# TASK:
Exclude the pictures, and otherwise reproduce the data in full.

[EXTRACTED RECORDS]

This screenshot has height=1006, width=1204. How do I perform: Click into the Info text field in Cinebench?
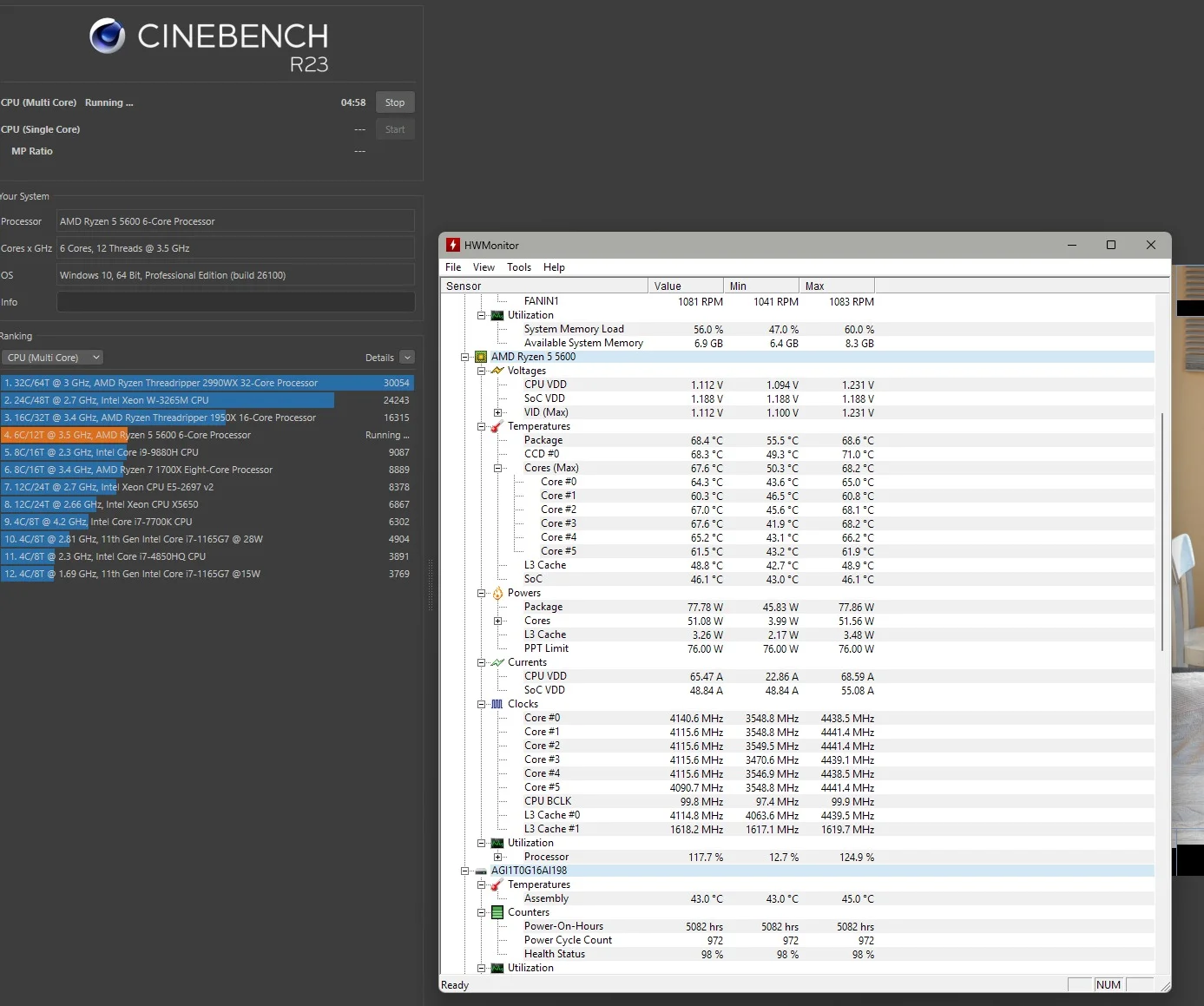[x=235, y=302]
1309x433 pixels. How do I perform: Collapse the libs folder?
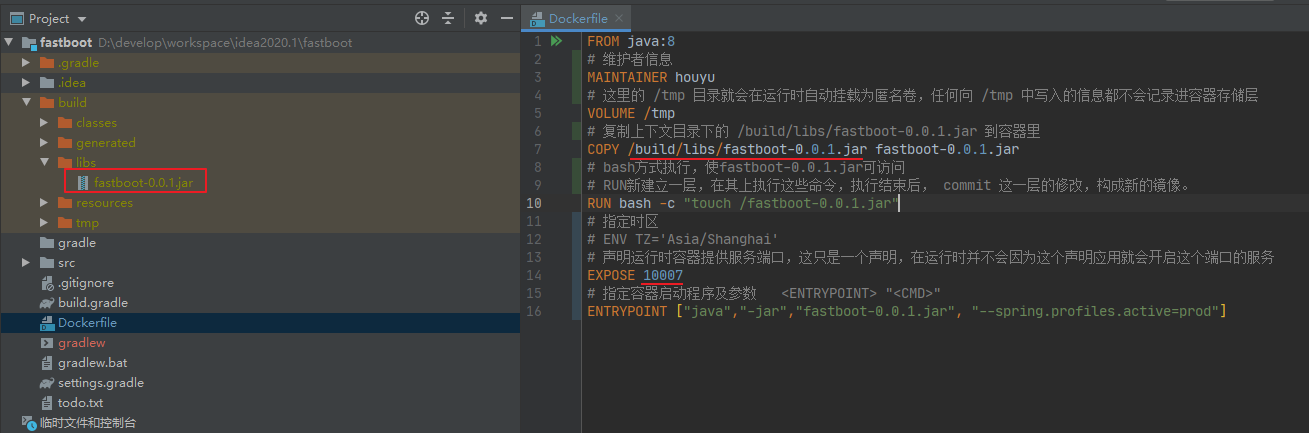click(44, 163)
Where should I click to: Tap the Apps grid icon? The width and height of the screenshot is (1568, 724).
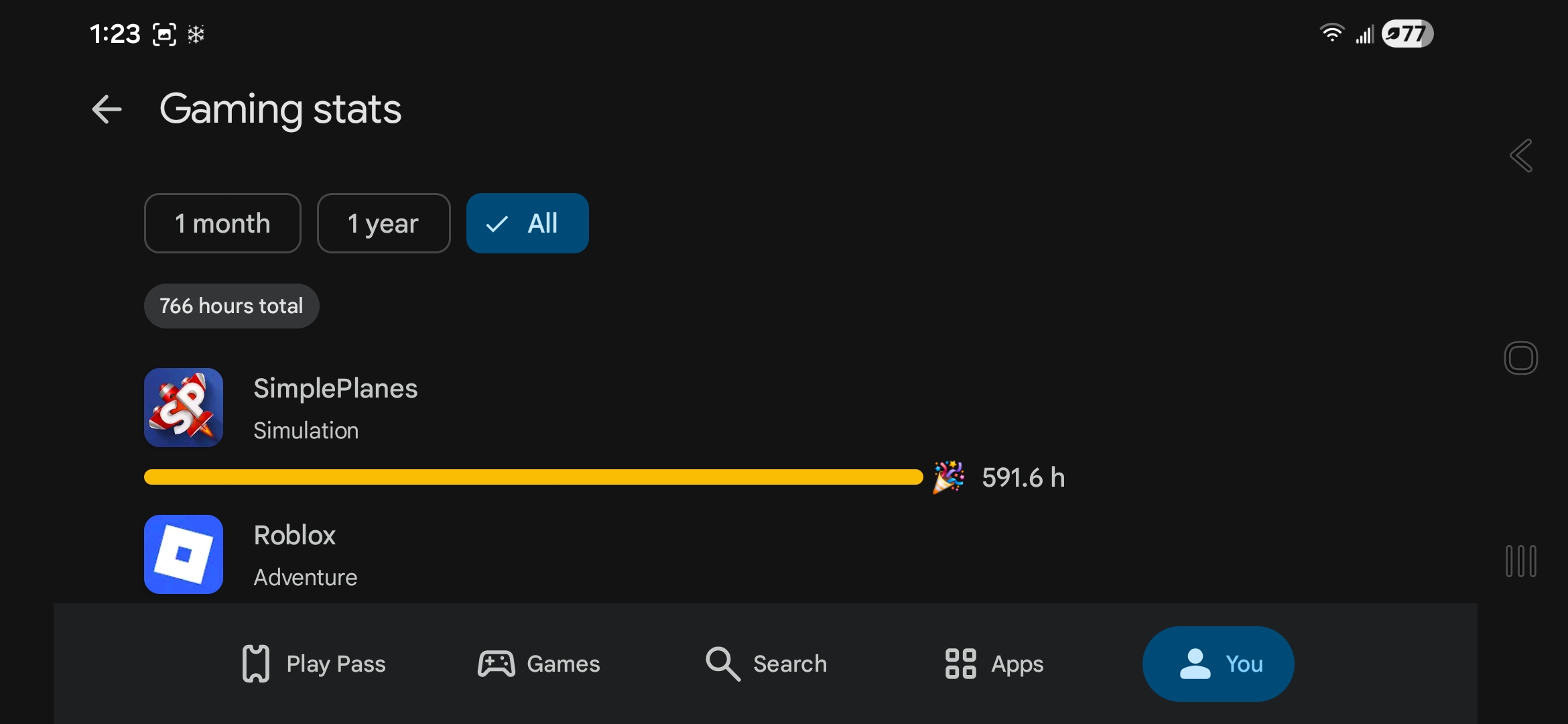pos(960,664)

[/EXTRACTED RECORDS]

# EXERCISE OUTPUT:
This screenshot has height=1006, width=1204. How do I perform: Click into the Info text field in Cinebench?
[x=235, y=302]
1309x433 pixels. How do I perform: Collapse the libs folder?
click(44, 163)
Where should I click to: Tap the Apps grid icon? The width and height of the screenshot is (1568, 724).
pos(960,664)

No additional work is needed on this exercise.